Wednesday, September 1, 2010

Waiting for the "Perfect Moment"?

How many times have you heard someone say, or said yourself, "I'll do that when the timing is better?" It is often said of the decision to have children, to go on a trip or to embark on a new project, be it learning to knit, writing one's memoirs or getting all those photos into an album. Today, I wish to make the case for the near-impossibility of that elusive perfect moment.

First off, children. It always seems that there will be a better moment for beginning a family; when your career has gotten off the ground, when finances are more stable, when the house has been remodeled, or at the very least, completed, when you've both earned all of the degrees you wish to acquire, when you've played all of the video games you wish to play, read all of the novels, visited all of the countries, slept in all of the weekend mornings, etc. At what point do you say "when"? In reality, most likely when the pregnancy test reads double blue. More importantly, who says children are the end of all things free and easy?

Children bring so much more than they supposedly steal . The pure joy of your own tiny baby in your arms wipes out any other consideration you may have had before. Time flowing through your child's eyes is infinitely sweeter and clearer than when it is merely our own heartbeats drumming out the hours. This article:
"Are Children The Enemy of Productivity?"
says it better than ever I could, from the perspective of creativity and children according to historically given advice and a modern father's perspective.

Taking a trip, be it to go camping for a weekend or to the other side of the globe, is another thing to stall, for so many reasons. Work is busy right now, we have no money, the kids have a soccer tournament, a flute concert, want to be in a big theatre name it. While finances may be an issue, as with most things, where there is a will, there is a way. Your trip may be closer to home, shorter or with less frills than you'd like, but go anyway. Our trip last year to Lake Superior, should have included sailing around the Apostle Islands and classes to certify us as charter-worthy. Due to a shortage of funds, we neither rented a sailboat nor took classes, but merely camped for a week on land and enjoyed the empty beaches and perfect weather of September on the lakefront. Poor us. It was one of the most fantastic vacations we've ever taken. Even the day we had to do laundry in the town twenty minutes away became an adventure when we discovered a local bakery with good coffee and divine bread and scones, and my children had their first ever Dairy Queen ice cream cone. On the way home we spent two days in a town hosting the annual Laura Ingalls Wilder Days. We listened to a library loan book on CD version of "Little House in the Big Woods" during the drive and the kids enjoyed a ton of free activities all over the town, cheap fun.
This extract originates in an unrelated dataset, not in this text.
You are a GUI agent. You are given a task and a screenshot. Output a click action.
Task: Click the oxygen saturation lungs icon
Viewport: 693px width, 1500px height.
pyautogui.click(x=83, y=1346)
As to your own creative journey, I have just two words; start now. There will never be a finer, fitter moment to do so. Here are articles and books to help you on your way, "The Artistic Mother", by Shona Cole, the photography and illustrations in this one are so very gorgeous I would like to own it just for the beauty of it. "Big Purple Mommy: Nurturing our Creative Work, Our Children and Ourselves" by Coleen Hubbard, "Writing Mother, Tapping into Your Creativity as a Mother and Writer" by Lisa Garrigues , this article from a favorite blog:, Jennifer is a great source of inspiration on writing and motherhood. Please see "my favorite blogs" section at the bottom of the page as well, for a bunch of cool blogs written by creative mothers allowing themselves a little time for their inspiration to take form.


  1. This is so true. It's so easy not the live in the now, but keep planning for the future or thinking about the past. I've done both, but children normally draw you back to the here and now, especially the really little ones. Thanks for the interesting book recommendations.

  2. Hi Eva,

    Too true! The little ones enchant and engage us, keeping our attention here. The older ones, though, have long-term plans of their own, like "I'm going to be so rich I'll never have to pick up my own socks." In the mean time, we also have to keep them focused on the here and now; "You're not YET, so please pick up after yourself, now."

  3. Your description of the "pick up your socks child" sounds like my son, (or maybe my seven year old daughter). They are always in the bird world.

  4. Aren't they funny? And even on the days when you'd gladly ship them off to some shoe factory in India for a taste of "not fair" (and they, if you asked their opinion, would ship YOU to the end of the world and drop you off the edge), you know they are the most precious, wonderful part of your world.